Die Enzyme und ihre Aufgaben
Die DNA-Replikation startet mit der Denaturierung durch die Helicase, die die Wasserstoffbrückenbindungen zwischen den Basenpaaren aufbricht. So entstehen zwei getrennte Einzelstränge, die als Vorlagen dienen.
Bevor die eigentliche Kopie beginnt, setzt die Primase kurze RNA-Primer an die 3'-Enden. Diese Startmoleküle sind essentiell, weil die DNA-Polymerase nicht bei null anfangen kann - sie braucht immer einen "Startpunkt".
Beim Folgestrang entstehen durch die abschnittsweise Verlängerung Lücken zwischen den Okazaki-Fragmenten. Hier kommt die DNA-Ligase ins Spiel: Sie verknüpft alle Fragmente miteinander und schließt die Lücken.

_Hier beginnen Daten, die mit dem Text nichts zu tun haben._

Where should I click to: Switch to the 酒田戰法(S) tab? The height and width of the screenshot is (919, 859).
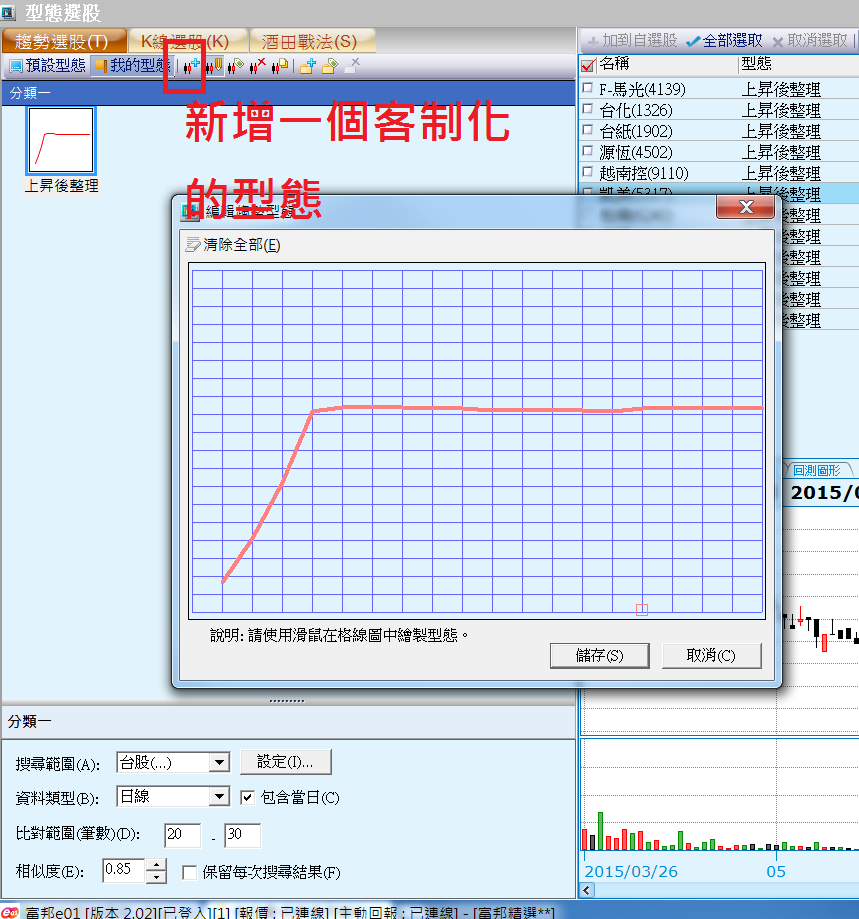coord(309,41)
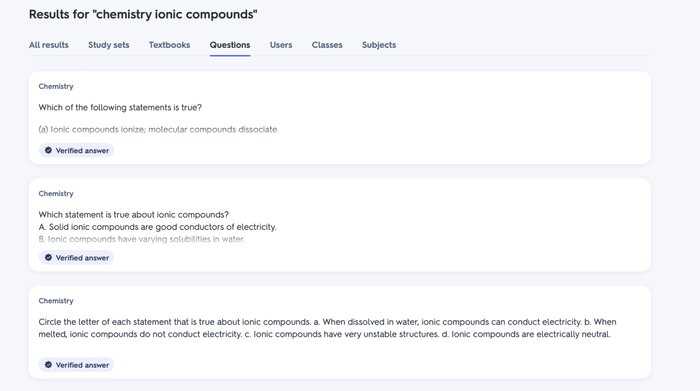This screenshot has width=700, height=391.
Task: Click the second Verified answer checkmark icon
Action: [48, 258]
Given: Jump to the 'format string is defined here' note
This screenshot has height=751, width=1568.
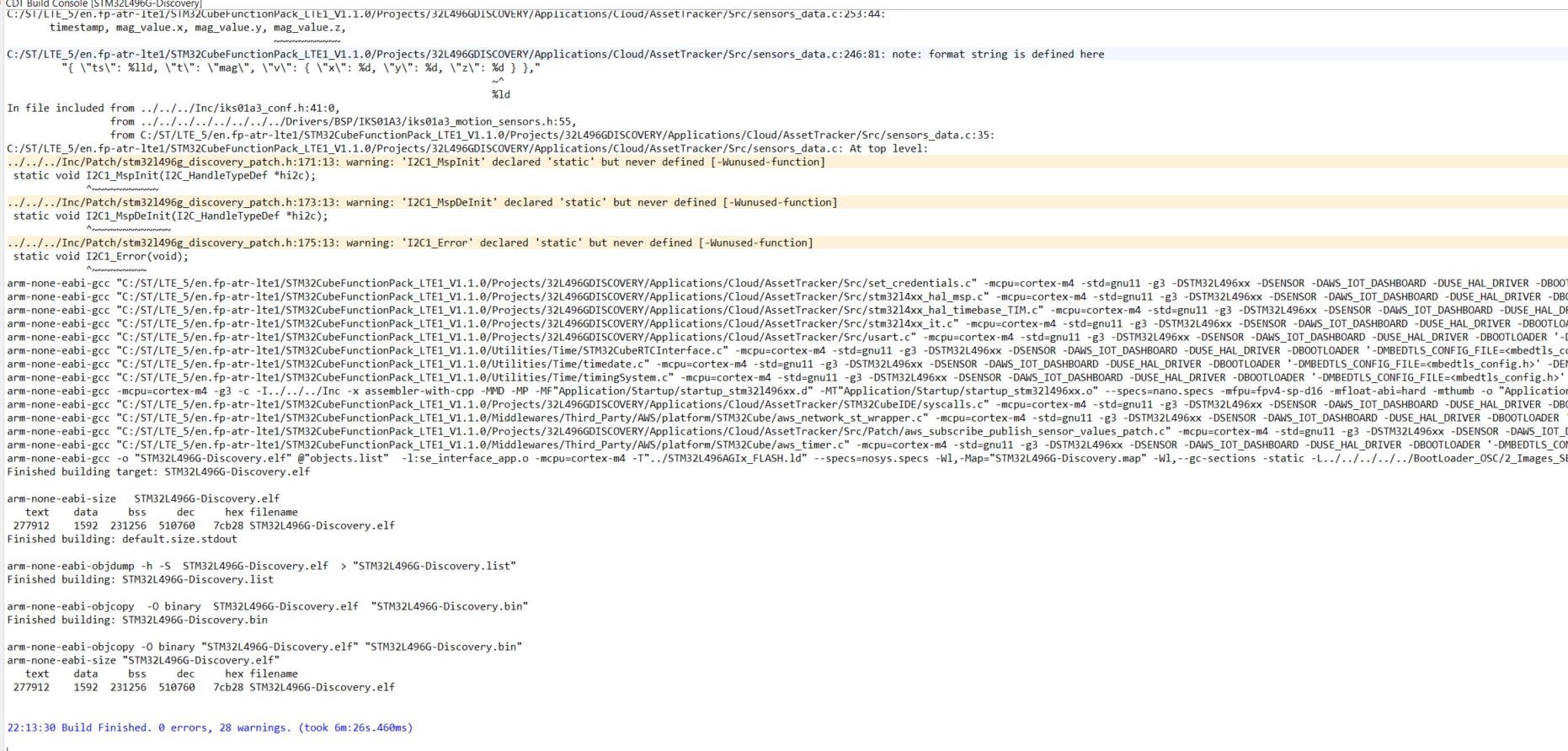Looking at the screenshot, I should point(556,54).
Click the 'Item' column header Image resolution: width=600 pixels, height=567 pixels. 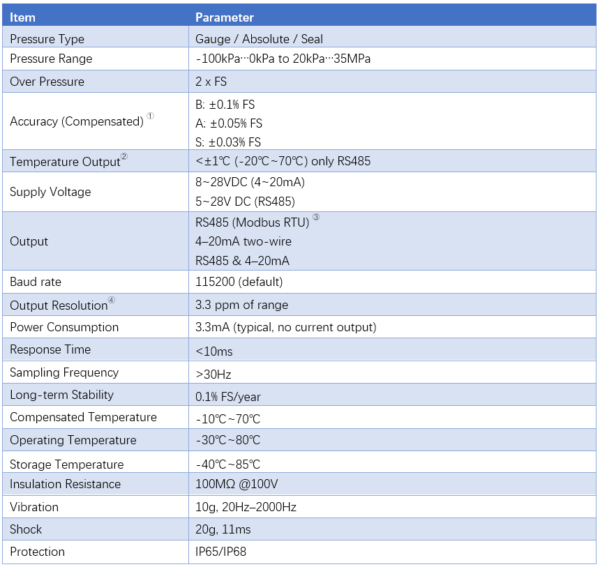click(x=23, y=17)
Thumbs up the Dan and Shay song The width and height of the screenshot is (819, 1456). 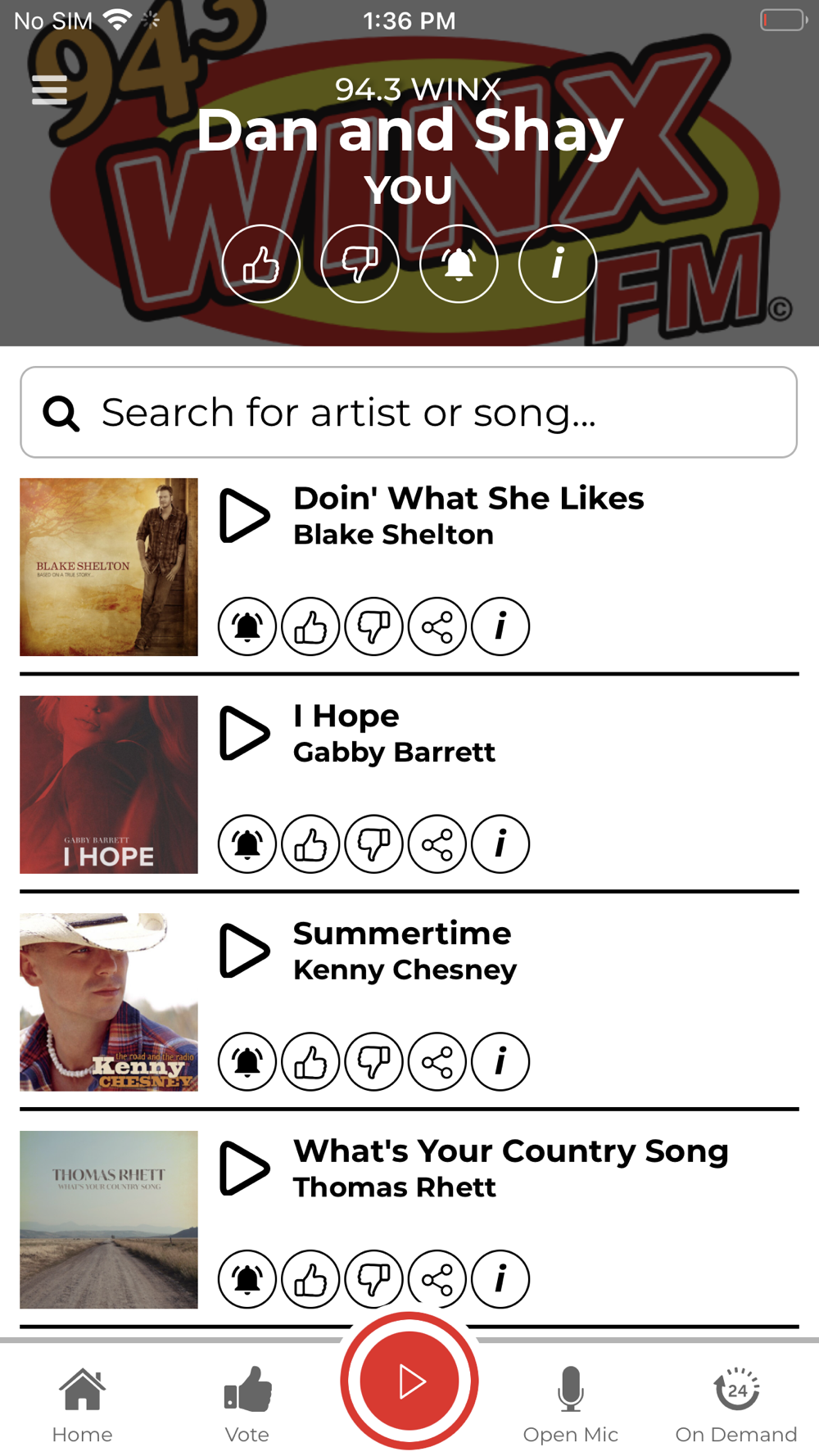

Am Ende entstehen zwei identische DNA-Moleküle, die jeweils einen alten und einen neuen Strang enthalten. Deshalb nennt man diesen Vorgang semikonservative Replikation - "halb erhaltend".
Wichtig für die Klausur: Vergiss nicht die Basenpaarungsregeln: Adenin mit Thymin, Guanin mit Cytosin!